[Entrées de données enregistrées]
-=-=-=-=-

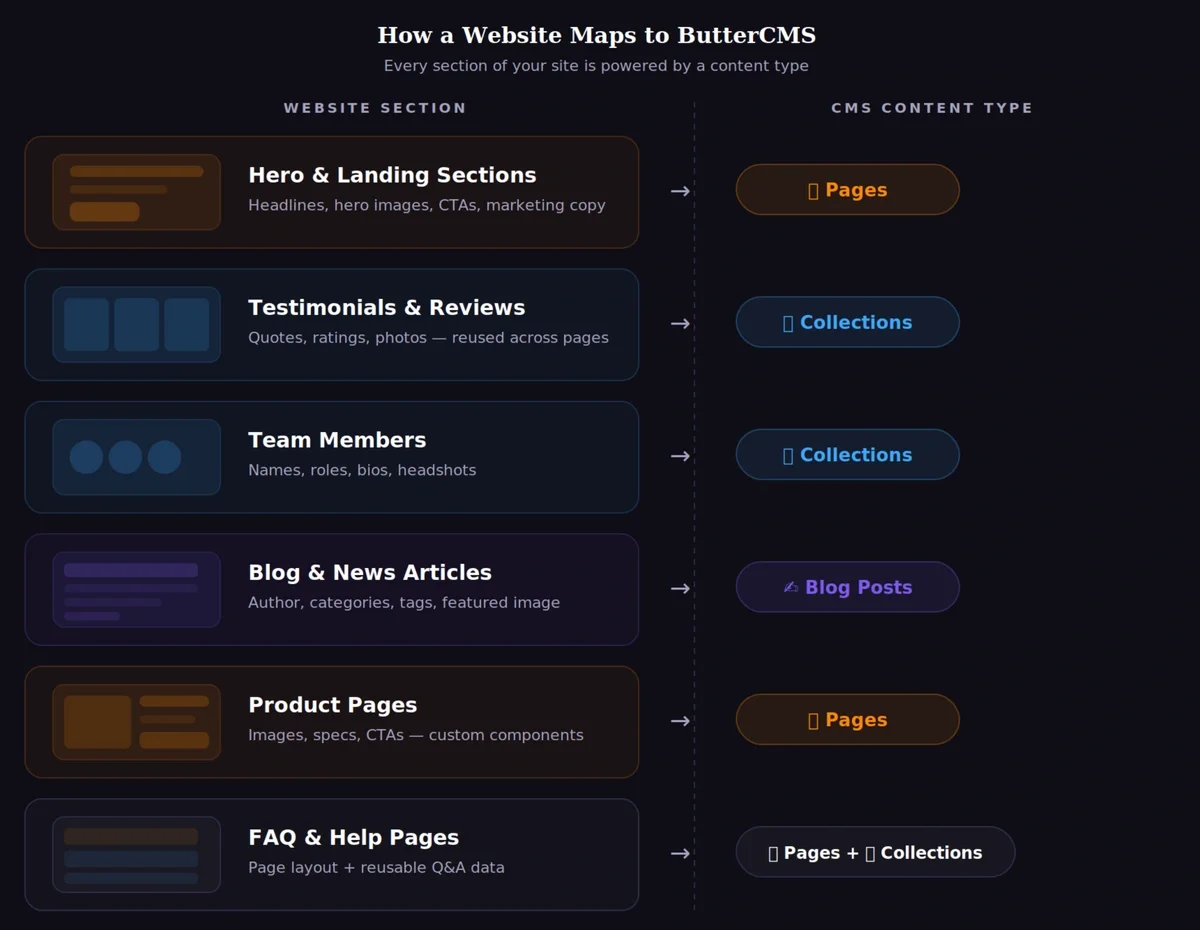Click the Collections pill in the Team Members row
This screenshot has height=930, width=1200.
coord(847,455)
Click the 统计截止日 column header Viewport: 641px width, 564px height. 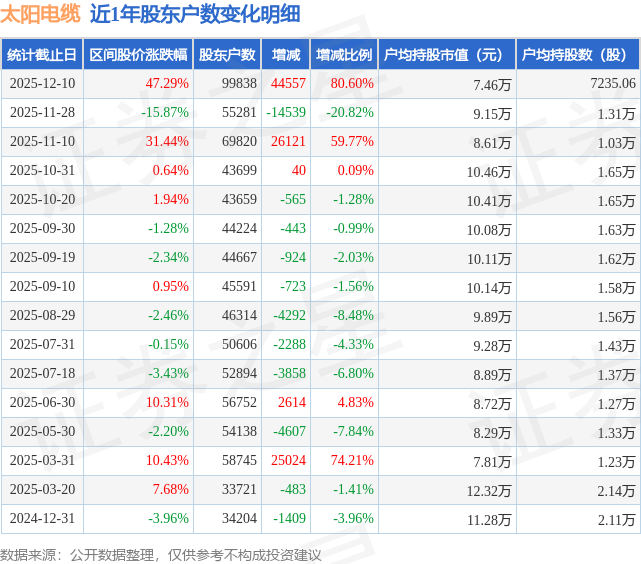click(42, 56)
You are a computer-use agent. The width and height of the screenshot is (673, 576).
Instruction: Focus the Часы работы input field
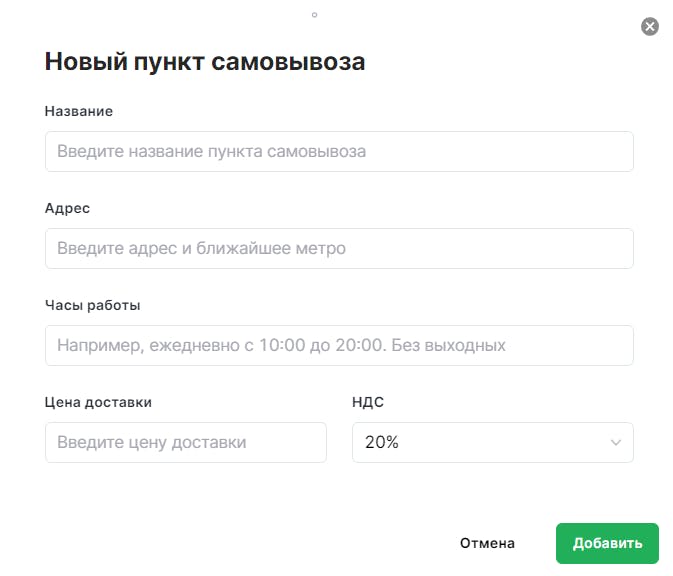click(x=339, y=346)
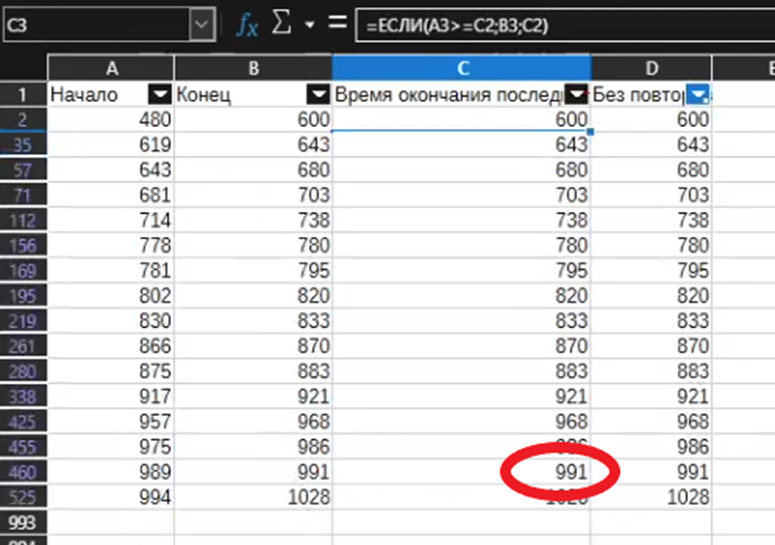Open the Name Box dropdown list
Image resolution: width=775 pixels, height=545 pixels.
203,24
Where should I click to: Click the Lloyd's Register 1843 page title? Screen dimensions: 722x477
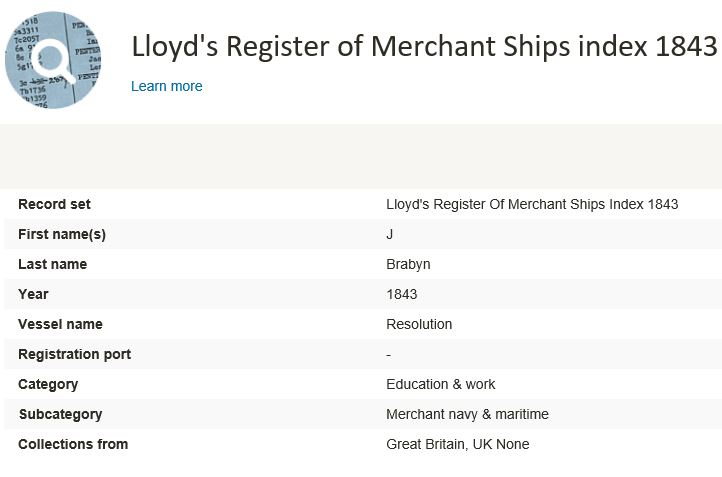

-=-=-=-=-

[Consigne] Recopiez tout, de la ligne contenant « You are a computer-use », celle-ci incluse, jusqu'à la dernière des lignes. Laissez les images de côté.

[Corrigé]
You are a computer-use agent. The width and height of the screenshot is (673, 576).
Instruction: Focus the Часы работы input field
click(x=339, y=346)
Open the Name Box dropdown list
Image resolution: width=775 pixels, height=545 pixels.
203,24
Where should I click to: Click the Lloyd's Register 1843 page title? Screen dimensions: 722x477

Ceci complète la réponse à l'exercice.